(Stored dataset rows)

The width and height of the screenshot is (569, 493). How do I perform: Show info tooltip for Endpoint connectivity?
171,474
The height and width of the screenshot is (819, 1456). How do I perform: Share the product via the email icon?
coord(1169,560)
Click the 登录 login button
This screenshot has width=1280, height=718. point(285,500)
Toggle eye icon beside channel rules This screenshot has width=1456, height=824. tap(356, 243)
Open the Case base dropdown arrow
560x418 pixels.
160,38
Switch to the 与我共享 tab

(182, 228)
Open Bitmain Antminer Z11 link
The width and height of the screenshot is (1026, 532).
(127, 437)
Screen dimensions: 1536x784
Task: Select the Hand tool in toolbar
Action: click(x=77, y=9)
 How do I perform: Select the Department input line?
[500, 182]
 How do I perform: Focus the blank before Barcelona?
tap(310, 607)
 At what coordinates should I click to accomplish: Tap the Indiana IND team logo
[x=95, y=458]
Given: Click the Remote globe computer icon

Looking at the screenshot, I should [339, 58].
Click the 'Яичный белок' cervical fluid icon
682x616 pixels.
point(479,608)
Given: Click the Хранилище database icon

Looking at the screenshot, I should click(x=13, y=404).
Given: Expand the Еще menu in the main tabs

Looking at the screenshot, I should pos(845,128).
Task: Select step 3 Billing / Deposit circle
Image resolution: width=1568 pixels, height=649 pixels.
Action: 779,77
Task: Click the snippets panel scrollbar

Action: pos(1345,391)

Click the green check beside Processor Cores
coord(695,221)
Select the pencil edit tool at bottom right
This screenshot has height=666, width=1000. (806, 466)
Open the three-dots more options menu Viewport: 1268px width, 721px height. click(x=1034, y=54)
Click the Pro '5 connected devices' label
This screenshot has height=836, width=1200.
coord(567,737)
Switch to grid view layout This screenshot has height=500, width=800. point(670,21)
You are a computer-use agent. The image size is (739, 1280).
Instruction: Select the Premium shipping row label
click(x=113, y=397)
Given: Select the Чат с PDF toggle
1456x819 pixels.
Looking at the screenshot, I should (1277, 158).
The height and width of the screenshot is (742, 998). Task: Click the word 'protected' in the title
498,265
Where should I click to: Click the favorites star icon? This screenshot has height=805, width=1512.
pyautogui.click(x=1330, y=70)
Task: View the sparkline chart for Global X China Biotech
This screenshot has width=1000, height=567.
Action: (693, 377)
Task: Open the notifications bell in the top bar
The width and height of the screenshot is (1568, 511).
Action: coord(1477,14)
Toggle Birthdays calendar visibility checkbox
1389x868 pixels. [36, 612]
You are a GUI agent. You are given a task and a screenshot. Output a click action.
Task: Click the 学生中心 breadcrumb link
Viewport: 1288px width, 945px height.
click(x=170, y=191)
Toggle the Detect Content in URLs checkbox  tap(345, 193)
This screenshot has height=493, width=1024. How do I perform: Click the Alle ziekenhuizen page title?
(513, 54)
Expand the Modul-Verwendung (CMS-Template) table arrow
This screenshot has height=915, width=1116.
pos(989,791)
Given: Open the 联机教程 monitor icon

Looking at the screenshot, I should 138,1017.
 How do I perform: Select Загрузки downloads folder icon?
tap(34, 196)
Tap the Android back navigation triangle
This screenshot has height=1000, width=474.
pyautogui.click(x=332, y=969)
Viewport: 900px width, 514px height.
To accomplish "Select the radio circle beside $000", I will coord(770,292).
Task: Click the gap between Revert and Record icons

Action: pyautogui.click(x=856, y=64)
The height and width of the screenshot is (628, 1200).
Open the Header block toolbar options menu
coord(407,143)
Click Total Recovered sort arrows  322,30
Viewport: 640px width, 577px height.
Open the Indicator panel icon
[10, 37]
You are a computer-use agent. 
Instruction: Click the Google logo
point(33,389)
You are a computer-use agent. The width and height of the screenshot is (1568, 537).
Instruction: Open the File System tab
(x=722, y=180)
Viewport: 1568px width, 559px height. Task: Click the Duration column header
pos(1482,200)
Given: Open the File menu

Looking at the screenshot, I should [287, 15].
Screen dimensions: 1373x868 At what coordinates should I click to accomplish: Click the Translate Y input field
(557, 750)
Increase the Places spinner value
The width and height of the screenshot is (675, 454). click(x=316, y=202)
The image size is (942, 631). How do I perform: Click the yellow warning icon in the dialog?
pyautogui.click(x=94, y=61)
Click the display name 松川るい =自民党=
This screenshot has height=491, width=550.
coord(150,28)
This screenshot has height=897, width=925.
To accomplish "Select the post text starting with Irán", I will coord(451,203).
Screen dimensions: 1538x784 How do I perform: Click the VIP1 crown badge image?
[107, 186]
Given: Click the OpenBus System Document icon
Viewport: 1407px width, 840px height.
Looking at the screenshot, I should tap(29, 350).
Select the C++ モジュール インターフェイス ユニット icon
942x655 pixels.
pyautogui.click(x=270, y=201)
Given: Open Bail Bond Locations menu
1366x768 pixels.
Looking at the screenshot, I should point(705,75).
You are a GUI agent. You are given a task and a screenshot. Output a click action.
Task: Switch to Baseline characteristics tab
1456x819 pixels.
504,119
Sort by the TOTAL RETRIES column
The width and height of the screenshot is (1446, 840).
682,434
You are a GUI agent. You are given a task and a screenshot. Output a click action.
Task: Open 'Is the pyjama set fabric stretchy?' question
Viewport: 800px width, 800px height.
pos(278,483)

**TASK TO CARRY OUT**
How many rows above contain the string "System"? Case counts, so match capital and lowercase letters exactly. Give only the number.

**THE ANSWER**
2